Кацотакис улыбнулся и поощрительно кивнул ему головой.
- Но в таком случае, господин Андреас, как вы объясните враждебную позицию Лондона?
Кацотакис, лысый господин и господин с усами обменялись улыбками. Улыбнулся и Карацопис, но этого никто не заметил.
- Гм! - произнес Кацотакис и глубокомысленно опустил веки.
Некоторое время он молчал. Гости не сводили с него глаз.
- Я скажу вам только одно! - Кацотакис резко выпрямился и забросил одну ногу на другую. - Политика есть политика. - Он по очереди оглядел обоих торговцев маслом, помещика и мэра. - Это во-первых. А во-вторых, не торопитесь. Настанет час, когда лондонцы признают их. Не забывайте, господа: мы еще не знаем, чем кончится война. Оба лагеря пока сильны! Если одержат верх страны оси, родина признает спасителями нации всех генералов, вошедших в правительство, в том числе и нашего Мутусиса. - Кацотакис обернулся к лысому, всем своим видом говоря: "Что поделаешь! Личное и общественное разные вещи". - Если же, напротив, победят союзники, то генералы опять же будут объявлены спасителями, потому что когда его величество король ступит на свою землю, он найдет ее свободной. Отечество окончательно избавится от этой язвы - бандитов, которые только и ждут случая, чтобы всех нас уничтожить.

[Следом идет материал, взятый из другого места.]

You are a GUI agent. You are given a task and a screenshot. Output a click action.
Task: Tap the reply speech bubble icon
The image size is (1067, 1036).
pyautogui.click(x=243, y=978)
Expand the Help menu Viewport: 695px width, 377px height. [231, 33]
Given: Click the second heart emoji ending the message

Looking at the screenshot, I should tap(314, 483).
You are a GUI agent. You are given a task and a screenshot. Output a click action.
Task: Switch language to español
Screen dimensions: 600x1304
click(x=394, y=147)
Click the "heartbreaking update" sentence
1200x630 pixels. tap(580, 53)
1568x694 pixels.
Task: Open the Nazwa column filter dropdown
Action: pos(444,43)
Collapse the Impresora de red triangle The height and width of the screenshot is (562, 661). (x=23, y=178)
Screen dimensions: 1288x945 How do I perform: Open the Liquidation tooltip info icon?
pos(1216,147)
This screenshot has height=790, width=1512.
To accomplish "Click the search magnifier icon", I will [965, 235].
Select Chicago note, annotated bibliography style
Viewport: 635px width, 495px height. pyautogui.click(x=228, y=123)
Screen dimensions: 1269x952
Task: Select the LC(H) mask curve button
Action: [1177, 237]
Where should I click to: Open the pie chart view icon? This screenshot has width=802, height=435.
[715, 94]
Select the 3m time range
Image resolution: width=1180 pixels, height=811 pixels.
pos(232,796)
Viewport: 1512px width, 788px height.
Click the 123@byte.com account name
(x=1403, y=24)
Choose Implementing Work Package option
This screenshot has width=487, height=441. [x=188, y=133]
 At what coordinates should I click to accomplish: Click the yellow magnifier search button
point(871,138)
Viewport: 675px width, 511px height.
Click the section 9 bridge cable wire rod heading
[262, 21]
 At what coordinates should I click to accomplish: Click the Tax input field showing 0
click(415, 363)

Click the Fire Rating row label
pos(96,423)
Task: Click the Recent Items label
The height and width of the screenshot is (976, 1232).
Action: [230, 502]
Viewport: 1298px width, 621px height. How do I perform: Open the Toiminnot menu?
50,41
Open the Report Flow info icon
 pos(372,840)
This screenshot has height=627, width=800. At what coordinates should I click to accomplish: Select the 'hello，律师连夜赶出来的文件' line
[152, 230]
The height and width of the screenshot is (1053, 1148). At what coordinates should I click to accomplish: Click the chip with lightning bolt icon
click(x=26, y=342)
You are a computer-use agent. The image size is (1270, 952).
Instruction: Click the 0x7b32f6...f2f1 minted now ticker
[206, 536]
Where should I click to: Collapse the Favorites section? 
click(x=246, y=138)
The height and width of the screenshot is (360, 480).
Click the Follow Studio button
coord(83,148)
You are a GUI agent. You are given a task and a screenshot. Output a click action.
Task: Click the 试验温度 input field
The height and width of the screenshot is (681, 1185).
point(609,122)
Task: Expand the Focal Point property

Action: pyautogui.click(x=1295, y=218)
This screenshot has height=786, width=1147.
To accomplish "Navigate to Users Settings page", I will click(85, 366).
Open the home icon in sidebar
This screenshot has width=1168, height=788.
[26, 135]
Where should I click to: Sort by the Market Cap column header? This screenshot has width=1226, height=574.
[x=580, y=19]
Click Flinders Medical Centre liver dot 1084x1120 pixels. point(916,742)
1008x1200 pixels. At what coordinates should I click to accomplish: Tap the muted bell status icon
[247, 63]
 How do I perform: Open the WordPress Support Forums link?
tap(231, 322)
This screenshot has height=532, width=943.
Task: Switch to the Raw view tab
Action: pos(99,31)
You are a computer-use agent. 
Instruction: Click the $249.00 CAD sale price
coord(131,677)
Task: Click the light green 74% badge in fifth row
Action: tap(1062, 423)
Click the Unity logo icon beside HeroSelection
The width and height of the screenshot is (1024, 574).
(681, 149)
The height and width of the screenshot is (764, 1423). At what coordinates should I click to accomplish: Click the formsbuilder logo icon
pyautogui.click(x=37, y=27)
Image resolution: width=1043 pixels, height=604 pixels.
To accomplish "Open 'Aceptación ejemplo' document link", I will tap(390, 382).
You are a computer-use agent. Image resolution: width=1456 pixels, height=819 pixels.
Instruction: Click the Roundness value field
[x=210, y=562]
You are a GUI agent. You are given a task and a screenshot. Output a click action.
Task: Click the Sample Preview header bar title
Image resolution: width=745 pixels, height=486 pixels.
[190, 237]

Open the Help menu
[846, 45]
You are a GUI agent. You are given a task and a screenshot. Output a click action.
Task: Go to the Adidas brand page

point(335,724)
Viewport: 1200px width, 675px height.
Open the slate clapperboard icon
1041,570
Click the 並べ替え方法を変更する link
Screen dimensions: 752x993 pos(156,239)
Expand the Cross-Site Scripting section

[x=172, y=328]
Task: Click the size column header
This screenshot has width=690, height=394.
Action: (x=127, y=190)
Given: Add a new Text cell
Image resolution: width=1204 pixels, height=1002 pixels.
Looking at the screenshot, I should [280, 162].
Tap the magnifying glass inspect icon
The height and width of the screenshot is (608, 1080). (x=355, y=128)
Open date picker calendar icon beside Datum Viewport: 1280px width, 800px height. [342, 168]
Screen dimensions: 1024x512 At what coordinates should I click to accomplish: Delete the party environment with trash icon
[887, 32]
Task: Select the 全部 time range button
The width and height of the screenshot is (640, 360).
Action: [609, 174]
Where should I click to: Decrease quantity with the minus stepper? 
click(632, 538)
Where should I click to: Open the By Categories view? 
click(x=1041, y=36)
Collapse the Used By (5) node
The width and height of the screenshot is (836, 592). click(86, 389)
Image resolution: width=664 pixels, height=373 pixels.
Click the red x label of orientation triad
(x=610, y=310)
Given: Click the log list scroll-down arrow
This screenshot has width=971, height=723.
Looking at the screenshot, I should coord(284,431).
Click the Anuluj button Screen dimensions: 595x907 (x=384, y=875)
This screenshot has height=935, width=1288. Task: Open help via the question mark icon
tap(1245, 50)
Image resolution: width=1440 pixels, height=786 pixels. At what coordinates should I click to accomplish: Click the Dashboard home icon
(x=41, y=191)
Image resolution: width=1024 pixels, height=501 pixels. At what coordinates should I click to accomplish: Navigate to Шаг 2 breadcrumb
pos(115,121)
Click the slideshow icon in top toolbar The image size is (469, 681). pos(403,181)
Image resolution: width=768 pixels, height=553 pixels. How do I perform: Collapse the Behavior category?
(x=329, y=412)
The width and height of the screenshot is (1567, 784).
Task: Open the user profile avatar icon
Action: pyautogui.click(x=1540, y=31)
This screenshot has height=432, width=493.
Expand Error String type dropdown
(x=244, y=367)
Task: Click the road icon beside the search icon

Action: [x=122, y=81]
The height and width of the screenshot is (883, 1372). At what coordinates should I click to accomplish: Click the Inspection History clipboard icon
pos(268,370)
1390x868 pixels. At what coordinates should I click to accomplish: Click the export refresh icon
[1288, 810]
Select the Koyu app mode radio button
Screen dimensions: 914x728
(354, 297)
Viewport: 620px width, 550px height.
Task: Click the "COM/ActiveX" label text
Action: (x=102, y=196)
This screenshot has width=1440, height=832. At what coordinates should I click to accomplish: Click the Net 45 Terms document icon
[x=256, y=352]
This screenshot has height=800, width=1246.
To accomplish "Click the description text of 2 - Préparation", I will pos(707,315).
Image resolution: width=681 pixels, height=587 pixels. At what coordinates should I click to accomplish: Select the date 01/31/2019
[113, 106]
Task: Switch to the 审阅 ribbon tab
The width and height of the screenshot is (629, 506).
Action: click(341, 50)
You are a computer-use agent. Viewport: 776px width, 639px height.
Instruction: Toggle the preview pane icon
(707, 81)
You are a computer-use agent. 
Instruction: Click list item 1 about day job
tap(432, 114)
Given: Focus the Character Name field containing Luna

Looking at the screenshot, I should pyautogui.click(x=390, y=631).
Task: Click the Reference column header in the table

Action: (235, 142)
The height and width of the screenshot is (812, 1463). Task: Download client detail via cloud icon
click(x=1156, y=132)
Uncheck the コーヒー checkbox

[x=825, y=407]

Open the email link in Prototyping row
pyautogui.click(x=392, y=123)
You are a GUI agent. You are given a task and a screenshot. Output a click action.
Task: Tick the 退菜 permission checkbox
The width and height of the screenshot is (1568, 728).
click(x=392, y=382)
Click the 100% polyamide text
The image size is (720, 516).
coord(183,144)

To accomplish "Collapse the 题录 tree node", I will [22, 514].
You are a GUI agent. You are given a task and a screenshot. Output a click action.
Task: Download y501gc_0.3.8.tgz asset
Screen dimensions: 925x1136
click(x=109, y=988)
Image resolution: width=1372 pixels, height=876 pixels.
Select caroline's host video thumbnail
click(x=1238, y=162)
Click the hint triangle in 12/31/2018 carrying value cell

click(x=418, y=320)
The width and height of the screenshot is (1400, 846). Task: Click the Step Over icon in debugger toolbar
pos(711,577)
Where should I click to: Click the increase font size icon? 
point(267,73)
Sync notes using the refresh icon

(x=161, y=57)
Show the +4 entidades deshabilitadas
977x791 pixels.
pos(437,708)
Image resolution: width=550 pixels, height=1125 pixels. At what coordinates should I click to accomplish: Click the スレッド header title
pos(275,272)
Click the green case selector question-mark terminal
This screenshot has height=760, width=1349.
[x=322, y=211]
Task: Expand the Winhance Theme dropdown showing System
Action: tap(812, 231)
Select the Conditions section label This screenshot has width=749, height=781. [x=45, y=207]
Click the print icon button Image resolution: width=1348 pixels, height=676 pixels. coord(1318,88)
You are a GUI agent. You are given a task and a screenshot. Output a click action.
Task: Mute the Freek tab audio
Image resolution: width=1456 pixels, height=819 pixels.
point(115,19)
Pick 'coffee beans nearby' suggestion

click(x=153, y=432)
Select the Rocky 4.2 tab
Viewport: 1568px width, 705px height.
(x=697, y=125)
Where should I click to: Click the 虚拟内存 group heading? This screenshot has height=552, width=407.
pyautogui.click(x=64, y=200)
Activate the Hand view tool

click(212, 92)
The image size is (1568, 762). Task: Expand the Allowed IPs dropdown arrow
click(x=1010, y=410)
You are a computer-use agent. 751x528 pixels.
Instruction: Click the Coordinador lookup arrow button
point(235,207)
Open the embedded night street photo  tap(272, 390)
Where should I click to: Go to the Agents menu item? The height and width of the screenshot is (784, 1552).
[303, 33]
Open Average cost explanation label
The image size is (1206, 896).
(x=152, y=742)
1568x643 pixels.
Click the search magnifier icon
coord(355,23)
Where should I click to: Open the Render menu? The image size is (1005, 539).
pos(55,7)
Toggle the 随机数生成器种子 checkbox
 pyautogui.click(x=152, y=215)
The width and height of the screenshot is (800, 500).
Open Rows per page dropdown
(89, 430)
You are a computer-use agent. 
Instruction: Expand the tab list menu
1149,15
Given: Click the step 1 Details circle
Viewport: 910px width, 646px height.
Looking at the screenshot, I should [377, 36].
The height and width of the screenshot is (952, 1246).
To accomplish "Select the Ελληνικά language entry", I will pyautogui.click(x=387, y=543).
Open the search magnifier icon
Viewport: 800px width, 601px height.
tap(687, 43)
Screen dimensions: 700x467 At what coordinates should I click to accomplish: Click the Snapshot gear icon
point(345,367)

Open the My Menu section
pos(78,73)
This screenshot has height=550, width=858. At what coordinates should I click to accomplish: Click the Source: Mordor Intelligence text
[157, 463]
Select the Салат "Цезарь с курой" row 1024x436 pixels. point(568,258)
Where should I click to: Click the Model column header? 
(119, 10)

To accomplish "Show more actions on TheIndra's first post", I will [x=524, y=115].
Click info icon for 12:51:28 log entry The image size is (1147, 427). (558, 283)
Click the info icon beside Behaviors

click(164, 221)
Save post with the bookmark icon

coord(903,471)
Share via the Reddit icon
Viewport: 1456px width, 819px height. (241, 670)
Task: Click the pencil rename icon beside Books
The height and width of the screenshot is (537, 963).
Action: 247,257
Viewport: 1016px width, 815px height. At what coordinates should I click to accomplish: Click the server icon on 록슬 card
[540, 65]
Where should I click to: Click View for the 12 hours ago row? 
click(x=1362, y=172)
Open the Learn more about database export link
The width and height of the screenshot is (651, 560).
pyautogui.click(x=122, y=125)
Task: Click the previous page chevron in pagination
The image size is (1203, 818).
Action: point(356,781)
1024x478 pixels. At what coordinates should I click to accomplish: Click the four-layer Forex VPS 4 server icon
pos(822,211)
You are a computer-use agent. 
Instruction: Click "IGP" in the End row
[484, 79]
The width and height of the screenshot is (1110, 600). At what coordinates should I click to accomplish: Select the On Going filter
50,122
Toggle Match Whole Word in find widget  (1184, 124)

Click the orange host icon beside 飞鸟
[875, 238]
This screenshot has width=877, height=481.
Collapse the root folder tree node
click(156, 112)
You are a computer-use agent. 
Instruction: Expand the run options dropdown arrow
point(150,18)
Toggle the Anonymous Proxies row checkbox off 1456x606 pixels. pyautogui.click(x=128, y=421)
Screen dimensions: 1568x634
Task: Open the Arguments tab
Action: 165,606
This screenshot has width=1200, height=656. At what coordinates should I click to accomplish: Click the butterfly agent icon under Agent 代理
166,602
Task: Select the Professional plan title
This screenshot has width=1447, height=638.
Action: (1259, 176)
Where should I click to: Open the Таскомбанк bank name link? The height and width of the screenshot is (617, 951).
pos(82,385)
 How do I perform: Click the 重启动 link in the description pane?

Распахнулась дверь. Гости встретили вошедшего дружным и радостным: "О-о-о!.." Старик Кацотакис поднялся со своего места и пошел к двери, чтобы пожать ему руку.
Тот улыбнулся собравшимся, затем сделал несколько шагов и остановился посреди зала. Еще раз - уже с серьезным видом - оглядев публику, он поднял над головой левый кулак и крикнул:
- Товарищи по борьбе!
Раздался смех.
- Вот шутник! - восхитился Джери и захлопал в ладоши.
Потом нагнулся к Космасу и сказал ему на ухо:
- Это Зойопулос, племянник министра. Ну и тип!..
И снова зааплодировал, заливаясь веселым смехом.
Смеялся и сам Зойопулос. Он был в очках. Тонкие усики, пышные волосы с легкой проседью и белые ровные зубы.
- Продолжение следует! - сказал Зойопулос. - Сегодня, дамы и господа… Но где же, где?.. - И стал искать кого-то глазами.
- Сейчас, сейчас они придут! - отозвался старик. - Продолжайте, Ненес.
- Ну уж нет, дорогой господин Андреас. Без прекрасной половины моей аудитории… Где Кити? - Он повернулся к Джери: - Куда ты ее спрятал? Старик вышел в коридор и позвал:
- Георгия! Кити!.. Здесь Ненес!
Из глубины коридора послышался смех. Вбежала Кити. На ней было белое платье. Все встали.
- О муза! - воскликнул Зойопулос.
Кити улыбнулась, откинула головку и протянула ему руки.
Он упал на одно колено, взял ее руки и поцеловал их.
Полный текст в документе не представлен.